The XX Factor: Slate women blog about politics, etc...



  • The Consolation Prize?


    Anne, maybe you're right that the next female candidate will have to prove she's less divisive, but I'd reject that test as tedious and unfair. Why should Ms. Whoever Comes Next have to answer for Hillary's sins (such as they are)? In the short term, yes, the legacy of Clinton '08 looks like a lot of splintering. But I hold out hope that's not going to last long, and we'll see women voters harness this energy for more substantive gains than the now-touted V.P. nomination. I just don't get why that's a consolation prize worth cherishing. (More on that here.)
  • Lessons Hillary Taught Me


    Photograph of Hillary Clinton by Mandel Ngan/AFP/Getty ImagesI spent the day of Hillary's concession speech at a college reunion with one of my oldest friends, and we were talking about the ways, negative and positive, in which Hillary's campaign has served as a role model for our (suddenly!) 41-year-old selves. One take-away from watching her over the last 16 months, we decided, was a motto that might have saved her campaign and could serve most women I know in good stead in our professional and personal lives: Don't Be a Victim.
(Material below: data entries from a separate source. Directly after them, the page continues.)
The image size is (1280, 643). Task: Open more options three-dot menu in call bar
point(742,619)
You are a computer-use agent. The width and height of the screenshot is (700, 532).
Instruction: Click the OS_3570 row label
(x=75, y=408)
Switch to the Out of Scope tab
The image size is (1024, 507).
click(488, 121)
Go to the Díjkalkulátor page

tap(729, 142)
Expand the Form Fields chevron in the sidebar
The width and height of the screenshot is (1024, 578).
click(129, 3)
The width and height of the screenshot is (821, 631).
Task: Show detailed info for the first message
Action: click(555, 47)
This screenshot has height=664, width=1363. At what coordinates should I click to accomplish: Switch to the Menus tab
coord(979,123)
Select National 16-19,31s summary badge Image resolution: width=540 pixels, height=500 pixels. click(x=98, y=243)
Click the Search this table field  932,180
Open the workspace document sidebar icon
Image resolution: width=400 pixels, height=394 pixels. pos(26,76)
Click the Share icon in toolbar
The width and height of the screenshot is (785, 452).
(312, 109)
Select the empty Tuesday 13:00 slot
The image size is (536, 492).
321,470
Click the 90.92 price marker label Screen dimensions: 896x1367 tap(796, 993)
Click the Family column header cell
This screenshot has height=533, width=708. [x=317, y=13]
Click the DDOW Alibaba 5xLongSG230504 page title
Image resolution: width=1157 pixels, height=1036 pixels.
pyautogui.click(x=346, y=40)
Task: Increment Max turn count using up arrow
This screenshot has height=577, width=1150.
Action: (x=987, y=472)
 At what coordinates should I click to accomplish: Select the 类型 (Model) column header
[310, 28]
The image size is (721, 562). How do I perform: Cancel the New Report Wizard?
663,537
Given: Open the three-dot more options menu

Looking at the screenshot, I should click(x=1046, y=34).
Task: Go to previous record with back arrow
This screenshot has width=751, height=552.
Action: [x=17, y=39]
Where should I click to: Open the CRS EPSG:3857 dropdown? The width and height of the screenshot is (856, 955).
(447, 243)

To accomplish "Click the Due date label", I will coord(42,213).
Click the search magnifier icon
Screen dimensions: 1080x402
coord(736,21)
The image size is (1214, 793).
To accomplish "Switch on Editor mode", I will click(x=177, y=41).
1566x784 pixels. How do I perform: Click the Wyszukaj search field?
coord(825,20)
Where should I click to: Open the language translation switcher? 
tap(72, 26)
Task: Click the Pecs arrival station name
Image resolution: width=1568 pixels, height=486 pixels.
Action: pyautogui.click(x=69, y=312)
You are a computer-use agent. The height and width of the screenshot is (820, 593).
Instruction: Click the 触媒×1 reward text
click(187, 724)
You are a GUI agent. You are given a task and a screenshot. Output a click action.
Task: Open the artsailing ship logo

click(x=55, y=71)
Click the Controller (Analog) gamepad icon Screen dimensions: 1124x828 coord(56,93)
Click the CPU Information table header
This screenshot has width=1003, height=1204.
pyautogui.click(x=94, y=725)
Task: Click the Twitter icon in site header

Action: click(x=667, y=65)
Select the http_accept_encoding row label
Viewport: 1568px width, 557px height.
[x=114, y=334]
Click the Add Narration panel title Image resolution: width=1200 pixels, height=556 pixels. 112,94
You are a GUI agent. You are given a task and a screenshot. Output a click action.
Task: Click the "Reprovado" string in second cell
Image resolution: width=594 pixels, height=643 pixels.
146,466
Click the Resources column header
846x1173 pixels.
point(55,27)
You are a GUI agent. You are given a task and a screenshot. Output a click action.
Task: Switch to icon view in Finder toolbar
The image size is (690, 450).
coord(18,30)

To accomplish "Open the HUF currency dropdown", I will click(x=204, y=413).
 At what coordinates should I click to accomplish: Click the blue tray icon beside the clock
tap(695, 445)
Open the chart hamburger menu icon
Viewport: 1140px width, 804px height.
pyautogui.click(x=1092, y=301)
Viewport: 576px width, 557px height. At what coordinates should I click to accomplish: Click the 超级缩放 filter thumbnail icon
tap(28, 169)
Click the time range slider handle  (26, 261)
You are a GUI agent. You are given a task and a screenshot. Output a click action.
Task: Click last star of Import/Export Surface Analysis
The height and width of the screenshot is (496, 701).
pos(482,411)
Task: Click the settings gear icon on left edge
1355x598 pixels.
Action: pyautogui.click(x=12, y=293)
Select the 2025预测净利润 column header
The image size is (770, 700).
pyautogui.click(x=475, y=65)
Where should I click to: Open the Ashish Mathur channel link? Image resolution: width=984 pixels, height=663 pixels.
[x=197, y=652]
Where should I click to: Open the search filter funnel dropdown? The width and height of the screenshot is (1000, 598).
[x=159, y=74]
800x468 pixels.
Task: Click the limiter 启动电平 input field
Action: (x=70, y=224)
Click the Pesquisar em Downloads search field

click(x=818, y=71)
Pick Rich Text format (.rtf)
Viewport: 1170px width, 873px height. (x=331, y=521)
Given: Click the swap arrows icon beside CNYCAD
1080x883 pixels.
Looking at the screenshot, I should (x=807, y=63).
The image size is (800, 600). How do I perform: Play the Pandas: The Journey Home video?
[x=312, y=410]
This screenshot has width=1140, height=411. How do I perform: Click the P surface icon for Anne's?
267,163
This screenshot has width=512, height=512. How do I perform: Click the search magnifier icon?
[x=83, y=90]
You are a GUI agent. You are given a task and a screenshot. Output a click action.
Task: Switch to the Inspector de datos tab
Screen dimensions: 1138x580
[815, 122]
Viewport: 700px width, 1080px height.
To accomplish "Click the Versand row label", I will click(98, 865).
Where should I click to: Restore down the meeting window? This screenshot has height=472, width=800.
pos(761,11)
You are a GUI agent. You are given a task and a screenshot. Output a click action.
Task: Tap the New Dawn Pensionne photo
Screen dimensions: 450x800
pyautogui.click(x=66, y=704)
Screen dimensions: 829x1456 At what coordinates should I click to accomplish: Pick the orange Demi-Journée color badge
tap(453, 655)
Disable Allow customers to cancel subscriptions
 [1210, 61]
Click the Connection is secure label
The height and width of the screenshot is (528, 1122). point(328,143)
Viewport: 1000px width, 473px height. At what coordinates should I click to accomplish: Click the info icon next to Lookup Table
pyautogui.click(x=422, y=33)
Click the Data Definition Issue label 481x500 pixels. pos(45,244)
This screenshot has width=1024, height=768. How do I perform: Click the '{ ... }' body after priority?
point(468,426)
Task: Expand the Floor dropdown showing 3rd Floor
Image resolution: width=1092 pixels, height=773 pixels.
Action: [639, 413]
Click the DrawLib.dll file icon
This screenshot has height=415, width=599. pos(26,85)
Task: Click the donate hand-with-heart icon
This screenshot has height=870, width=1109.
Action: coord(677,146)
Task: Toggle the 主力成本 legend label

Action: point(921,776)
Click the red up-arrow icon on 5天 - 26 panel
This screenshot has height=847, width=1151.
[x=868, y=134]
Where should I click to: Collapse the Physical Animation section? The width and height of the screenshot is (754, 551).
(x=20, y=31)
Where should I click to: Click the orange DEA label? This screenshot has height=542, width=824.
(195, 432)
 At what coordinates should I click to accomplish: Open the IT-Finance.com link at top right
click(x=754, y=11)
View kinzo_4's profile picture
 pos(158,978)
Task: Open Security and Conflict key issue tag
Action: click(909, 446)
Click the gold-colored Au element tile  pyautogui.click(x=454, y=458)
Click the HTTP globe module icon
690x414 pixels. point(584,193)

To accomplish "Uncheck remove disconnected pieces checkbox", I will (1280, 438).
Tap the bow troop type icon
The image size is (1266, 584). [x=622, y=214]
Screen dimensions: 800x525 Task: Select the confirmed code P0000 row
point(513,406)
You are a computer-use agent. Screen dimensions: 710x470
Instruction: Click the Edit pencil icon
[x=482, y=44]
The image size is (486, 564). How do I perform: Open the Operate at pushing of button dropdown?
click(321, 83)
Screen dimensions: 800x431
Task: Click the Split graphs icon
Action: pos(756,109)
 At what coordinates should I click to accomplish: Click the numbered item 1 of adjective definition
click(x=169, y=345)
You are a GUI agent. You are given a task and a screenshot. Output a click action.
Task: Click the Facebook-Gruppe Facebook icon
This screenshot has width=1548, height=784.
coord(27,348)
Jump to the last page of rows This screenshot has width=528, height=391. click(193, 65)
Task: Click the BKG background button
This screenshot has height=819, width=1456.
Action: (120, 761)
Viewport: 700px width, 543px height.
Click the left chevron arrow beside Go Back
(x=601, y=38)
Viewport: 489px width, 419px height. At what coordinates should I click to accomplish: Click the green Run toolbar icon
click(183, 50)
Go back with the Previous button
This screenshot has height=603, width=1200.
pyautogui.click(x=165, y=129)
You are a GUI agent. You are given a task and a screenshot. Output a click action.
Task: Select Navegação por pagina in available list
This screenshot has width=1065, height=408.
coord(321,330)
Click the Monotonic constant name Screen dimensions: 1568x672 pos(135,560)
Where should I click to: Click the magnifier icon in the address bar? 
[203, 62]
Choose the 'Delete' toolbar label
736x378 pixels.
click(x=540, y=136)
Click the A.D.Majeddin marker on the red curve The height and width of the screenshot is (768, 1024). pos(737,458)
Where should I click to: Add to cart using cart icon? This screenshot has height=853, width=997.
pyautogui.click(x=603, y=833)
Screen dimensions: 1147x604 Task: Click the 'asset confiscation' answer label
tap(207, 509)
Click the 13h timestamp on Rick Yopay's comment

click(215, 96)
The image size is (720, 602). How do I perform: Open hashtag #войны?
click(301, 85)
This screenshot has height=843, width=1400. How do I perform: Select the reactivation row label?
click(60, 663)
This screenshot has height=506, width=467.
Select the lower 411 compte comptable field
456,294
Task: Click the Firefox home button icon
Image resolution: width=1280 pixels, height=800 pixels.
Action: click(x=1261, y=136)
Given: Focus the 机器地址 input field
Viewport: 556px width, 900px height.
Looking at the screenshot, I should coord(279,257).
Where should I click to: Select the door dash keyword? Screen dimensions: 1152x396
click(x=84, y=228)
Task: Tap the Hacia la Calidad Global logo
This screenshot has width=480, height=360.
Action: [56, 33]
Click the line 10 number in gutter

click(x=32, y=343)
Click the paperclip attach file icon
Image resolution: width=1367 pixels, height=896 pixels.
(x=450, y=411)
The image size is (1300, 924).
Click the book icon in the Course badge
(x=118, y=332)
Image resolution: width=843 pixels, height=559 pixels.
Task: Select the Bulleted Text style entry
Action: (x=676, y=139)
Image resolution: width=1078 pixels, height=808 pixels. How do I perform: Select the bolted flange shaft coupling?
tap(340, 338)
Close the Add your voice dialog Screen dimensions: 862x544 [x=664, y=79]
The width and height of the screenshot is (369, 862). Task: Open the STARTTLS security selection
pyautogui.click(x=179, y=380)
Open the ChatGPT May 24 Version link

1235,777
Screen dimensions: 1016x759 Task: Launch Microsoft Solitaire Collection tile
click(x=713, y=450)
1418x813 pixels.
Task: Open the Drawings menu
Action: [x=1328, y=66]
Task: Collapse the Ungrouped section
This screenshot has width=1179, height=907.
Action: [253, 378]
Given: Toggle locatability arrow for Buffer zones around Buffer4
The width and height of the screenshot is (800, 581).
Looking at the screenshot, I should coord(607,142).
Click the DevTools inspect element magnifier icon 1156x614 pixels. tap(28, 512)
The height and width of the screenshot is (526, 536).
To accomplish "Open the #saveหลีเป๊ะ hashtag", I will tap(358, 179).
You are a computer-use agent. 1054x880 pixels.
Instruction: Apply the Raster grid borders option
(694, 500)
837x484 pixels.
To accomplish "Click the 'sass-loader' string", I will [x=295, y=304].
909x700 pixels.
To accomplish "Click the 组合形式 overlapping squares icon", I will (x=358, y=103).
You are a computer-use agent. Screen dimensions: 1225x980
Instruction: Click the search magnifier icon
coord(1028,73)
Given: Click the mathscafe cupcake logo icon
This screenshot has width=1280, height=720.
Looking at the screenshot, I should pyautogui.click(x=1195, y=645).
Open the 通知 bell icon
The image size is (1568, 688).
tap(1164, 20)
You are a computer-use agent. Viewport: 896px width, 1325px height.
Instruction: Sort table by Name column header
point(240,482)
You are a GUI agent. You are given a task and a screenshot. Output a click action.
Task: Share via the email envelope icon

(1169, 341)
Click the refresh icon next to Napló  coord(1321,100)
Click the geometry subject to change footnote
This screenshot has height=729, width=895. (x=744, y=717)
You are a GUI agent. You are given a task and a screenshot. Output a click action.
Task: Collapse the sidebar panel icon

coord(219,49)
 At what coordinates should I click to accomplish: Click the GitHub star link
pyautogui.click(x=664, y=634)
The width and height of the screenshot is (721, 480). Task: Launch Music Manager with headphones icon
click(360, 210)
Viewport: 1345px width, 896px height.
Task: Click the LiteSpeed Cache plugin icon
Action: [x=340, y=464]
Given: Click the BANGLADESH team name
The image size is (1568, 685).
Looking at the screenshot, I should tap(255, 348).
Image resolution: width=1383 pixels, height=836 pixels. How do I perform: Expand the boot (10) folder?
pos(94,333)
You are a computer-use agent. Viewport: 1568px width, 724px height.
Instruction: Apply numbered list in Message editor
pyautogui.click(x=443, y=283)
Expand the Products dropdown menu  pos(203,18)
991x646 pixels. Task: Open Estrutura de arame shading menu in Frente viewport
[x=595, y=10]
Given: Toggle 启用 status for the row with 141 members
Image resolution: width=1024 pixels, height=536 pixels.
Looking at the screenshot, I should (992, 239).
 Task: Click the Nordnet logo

She was always at her best as a candidate when she lightly mocked gender conventions (like that moment in the New Hampshire debate when she deflected a moronic question about her popularity ratings with a wry "Well, that hurts my feelings.") When she actually did showcase her own hurt feelings (with the "pile-on" complaint, for example, or with any and all attempts to win the race-vs.-gender sweepstakes of oppression), she came off as the girl trying to get out of gym class because of her period. But to say that HRC should have toned down the whining is not to say she should have campaigned more like a man. I thought the much-derided tears-in-a-diner moment was a legitimate expression of exhaustion-driven vulnerability, and I hope Slate's Tim Noah is right that the diner sob (really, it was more of a sniffle) represents a turning point in the politics of weeping. With the pitiless mill we put them through, I'm impressed all presidential candidates, male and female, don't regularly crumble into sniveling heaps.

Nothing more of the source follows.